Donald Trump.
Credit: Reuters Photo
President Donald Trump's administration asked the US Supreme Court on Thursday to allow implementation of his order banning transgender people from serving in the military, one of a series of directives by the Republican president to curb transgender rights.
The Justice Department in a filing requested that the court lift Seattle-based US Judge District Benjamin Settle's nationwide order blocking the military from carrying out Trump's prohibition on transgender service members while a legal challenge to the policy proceeds. Settle found that Trump's executive order likely violates the US Constitution's Fifth Amendment right to equal protection under the law.
The injunction "cannot be squared with the substantial deference that the (Department of Defense's) professional military judgments are owed," the Justice Department said in the filing.

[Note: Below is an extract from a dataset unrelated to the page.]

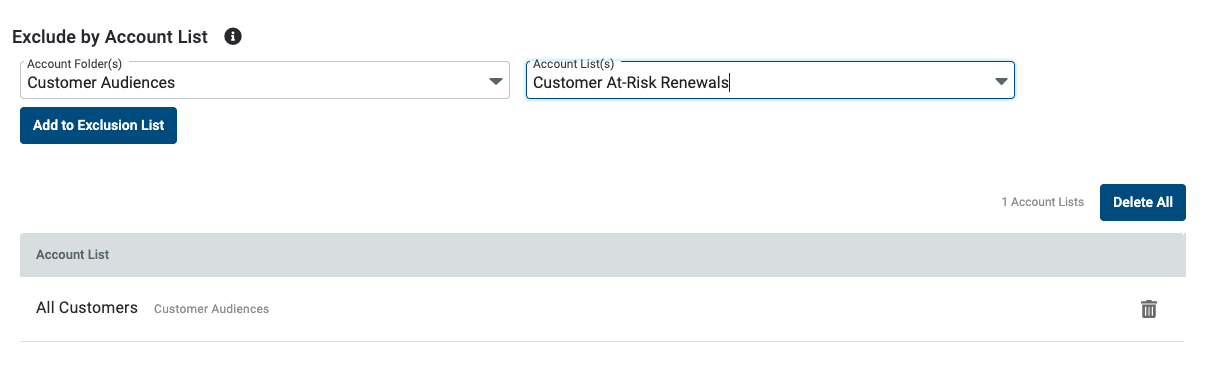The width and height of the screenshot is (1208, 368).
Task: Click the Account List(s) field label
Action: coord(574,64)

The Defense Department has "rationally determined that service by individuals with gender dysphoria would undermine military effectiveness and lethality consistent with similar, longstanding determinations for a wide range of other medical conditions" such as asthma and hypertension, the filing stated.
Trump in January signed an executive order that cast the gender identify of transgender people as a lie and asserted that they are unable to satisfy the standards needed for service in the American armed forces.
"A man's assertion that he is a woman, and his requirement that others honor this falsehood, is not consistent with the humility and selflessness required of a service member," Trump's order stated.
The directive reversed a policy implemented under Trump's Democratic predecessor Joe Biden to allow transgender troops to serve openly in the American armed forces.
The Pentagon later issued guidance to implement Trump's order, disqualifying from military service current troops and applicants with a history or diagnosis of gender dysphoria or who had undergone gender transition steps. The guidance allowed people to be considered for a waiver on a case-by-case basis if their service would directly support "warfighting capabilities."
Gender dysphoria is the clinical diagnosis for significant distress that can result from an incongruence between a person's gender identity and the sex they were assigned at birth.
The Supreme Court previously weighed in on Trump's targeting of transgender troops during his first term in office, allowing the Defense Department in 2019 to enforce a more limited restriction that had let certain personnel diagnosed with gender dysphoria after entering the military to continue to serve.
In the Washington state case, seven active-duty transgender troops, a transgender man seeking to enlist and a civil rights advocacy group sued over the ban. In blocking the policy, Settle called it an "unsupported, dramatic and facially unfair exclusionary policy" and that Trump's administration had provided no evidence of any harm that had resulted from transgender individuals' presence in the armed services.
The San Francisco-based 9th US Circuit Court of Appeals declined the administration's request to put Settle's order on hold pending an appeal.
Trump has targeted the rights of transgender Americans in a series of executive orders including one stating that the US government will recognize only two sexes, male and female, and that they are "not changeable."
Trump also signed an order to end federal funding or support for healthcare that aids the transition of transgender youth and another one attempting to exclude transgender girls and women from female sports.